# [EXERCISE GOAL]
Pick every line from the data below that contains the string "computer" and copy it.

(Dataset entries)
━━━

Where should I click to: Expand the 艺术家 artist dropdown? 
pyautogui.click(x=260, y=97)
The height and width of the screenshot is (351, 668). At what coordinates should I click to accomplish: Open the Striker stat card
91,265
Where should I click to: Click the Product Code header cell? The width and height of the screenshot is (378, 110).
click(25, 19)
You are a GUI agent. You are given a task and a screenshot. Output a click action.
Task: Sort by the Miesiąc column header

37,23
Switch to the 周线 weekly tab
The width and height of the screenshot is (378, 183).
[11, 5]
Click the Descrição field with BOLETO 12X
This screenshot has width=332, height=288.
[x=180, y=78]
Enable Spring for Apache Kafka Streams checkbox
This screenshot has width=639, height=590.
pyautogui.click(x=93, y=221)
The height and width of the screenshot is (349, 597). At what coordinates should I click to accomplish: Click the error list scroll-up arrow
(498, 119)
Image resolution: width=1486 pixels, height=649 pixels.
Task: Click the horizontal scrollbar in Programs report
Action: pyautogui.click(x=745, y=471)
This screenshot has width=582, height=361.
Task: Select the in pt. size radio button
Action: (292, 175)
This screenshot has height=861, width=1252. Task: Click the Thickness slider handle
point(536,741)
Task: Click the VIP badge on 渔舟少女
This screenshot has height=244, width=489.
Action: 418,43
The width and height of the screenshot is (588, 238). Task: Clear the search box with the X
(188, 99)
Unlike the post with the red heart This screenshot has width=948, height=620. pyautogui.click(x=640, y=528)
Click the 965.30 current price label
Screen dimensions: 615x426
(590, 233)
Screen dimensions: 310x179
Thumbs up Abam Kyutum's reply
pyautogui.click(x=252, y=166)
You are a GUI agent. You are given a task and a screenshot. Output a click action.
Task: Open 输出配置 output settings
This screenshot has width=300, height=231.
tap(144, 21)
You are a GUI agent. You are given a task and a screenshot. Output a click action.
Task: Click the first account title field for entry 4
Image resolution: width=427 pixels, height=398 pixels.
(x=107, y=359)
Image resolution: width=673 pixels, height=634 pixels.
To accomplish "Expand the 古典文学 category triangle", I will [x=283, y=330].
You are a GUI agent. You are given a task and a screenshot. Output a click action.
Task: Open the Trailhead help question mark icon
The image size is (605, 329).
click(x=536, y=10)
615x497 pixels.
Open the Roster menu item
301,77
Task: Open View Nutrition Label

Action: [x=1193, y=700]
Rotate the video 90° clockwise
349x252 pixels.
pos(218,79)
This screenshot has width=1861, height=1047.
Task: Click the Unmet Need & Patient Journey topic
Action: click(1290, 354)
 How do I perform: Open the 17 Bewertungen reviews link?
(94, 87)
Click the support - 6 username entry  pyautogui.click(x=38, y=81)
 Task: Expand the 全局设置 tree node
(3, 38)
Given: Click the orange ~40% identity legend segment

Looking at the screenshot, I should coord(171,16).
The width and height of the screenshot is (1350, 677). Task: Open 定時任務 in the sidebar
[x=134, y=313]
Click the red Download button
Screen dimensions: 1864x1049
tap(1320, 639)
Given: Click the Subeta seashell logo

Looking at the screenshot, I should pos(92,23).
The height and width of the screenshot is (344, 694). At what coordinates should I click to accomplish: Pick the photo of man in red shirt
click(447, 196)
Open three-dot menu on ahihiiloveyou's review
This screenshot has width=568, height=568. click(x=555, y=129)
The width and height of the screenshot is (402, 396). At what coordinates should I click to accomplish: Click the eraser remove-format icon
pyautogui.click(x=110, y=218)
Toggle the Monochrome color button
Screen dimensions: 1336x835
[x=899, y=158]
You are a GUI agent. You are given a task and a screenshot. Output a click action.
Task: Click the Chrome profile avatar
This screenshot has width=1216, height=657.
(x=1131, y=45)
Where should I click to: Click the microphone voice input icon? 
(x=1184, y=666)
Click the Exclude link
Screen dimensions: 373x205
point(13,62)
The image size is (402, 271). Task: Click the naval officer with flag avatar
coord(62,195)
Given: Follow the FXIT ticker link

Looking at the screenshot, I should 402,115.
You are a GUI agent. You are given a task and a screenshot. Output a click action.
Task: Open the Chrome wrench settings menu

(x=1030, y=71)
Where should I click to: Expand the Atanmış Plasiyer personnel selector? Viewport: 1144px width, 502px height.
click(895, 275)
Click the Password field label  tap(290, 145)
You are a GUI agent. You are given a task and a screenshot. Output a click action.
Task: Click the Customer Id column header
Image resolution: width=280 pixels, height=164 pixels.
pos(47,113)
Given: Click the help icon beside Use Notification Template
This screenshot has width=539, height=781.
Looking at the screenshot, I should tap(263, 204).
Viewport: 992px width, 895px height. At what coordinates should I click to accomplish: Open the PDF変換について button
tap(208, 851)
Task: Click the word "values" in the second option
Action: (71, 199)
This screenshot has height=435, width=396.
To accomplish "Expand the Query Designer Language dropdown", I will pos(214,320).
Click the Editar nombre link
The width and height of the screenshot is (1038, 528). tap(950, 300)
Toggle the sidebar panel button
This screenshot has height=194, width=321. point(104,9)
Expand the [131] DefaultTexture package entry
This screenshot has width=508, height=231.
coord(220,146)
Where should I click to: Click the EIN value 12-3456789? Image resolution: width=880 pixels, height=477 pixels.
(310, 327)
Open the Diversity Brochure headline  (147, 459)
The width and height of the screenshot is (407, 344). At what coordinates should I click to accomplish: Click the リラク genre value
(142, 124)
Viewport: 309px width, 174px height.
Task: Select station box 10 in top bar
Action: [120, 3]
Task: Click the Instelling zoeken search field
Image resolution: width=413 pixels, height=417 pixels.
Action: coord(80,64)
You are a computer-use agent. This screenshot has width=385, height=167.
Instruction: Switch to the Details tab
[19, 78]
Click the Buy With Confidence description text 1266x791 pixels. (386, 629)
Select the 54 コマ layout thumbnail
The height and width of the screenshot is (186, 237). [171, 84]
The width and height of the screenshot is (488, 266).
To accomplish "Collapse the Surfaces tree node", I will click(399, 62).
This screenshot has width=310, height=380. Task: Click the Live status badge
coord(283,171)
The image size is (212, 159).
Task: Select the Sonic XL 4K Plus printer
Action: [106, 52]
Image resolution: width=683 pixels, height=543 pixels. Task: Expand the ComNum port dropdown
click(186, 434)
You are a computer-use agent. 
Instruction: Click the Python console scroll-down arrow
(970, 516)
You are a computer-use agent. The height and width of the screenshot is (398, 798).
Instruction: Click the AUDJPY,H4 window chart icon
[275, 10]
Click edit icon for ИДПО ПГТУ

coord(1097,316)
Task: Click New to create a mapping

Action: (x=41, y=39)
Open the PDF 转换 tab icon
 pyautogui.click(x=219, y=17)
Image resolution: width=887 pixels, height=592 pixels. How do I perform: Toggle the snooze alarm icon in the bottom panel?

━━━

# [ANSWER SPACE]
You are a computer-use agent. This screenshot has width=385, height=167.
You are a computer-use agent. 
You are a computer-use agent. The height and width of the screenshot is (398, 798).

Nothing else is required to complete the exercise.